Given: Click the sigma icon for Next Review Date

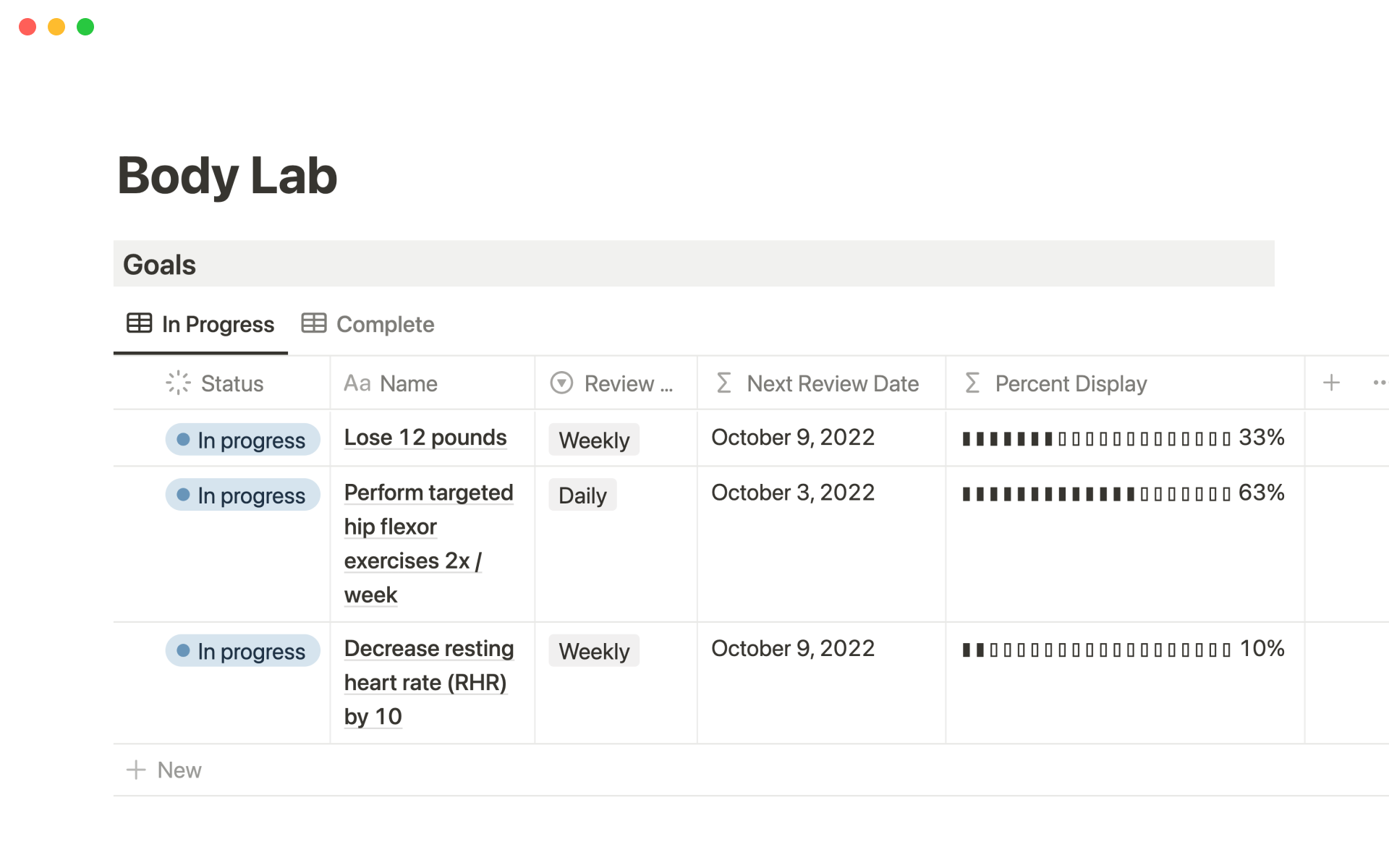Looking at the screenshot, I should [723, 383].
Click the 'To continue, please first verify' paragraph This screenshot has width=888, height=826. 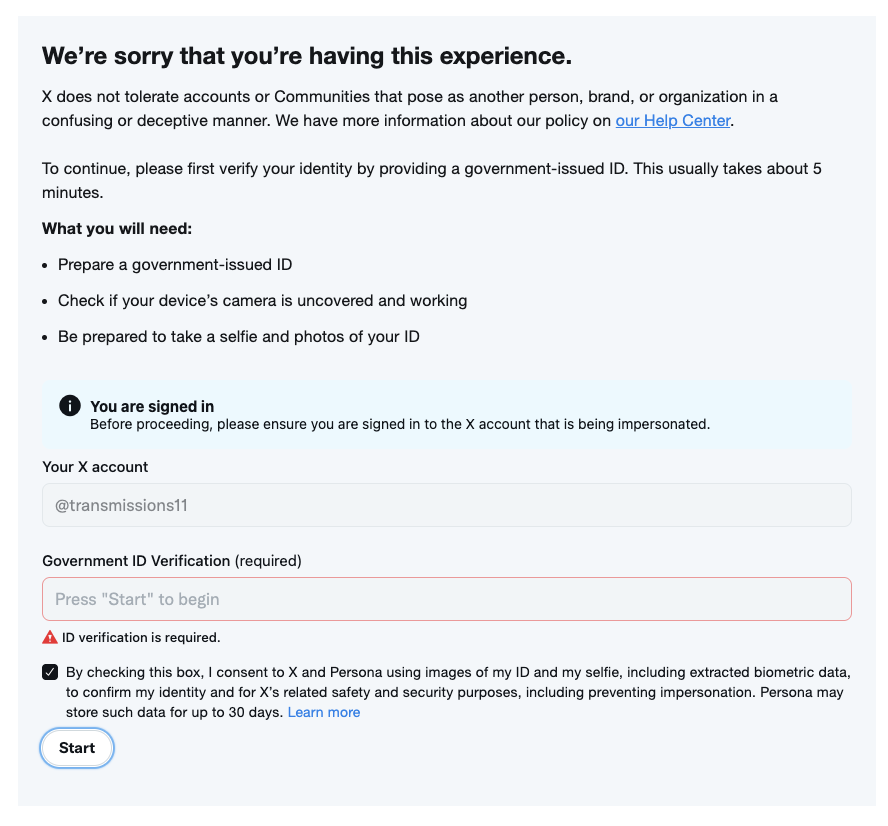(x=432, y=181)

┄┄┄┄┄┄┄┄┄┄┄┄┄┄┄┄┄┄┄┄

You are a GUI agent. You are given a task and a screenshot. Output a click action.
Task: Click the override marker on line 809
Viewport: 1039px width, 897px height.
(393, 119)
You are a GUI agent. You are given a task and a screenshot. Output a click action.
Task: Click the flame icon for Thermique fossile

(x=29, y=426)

┄┄┄┄┄┄┄┄┄┄┄┄┄┄┄┄┄┄┄┄

◆ Task
Identify each line in the items above that contains the word "icon" and copy those lines out in full.

◆ Final result
Given: Click the sigma icon for Next Review Date
Task: Click the flame icon for Thermique fossile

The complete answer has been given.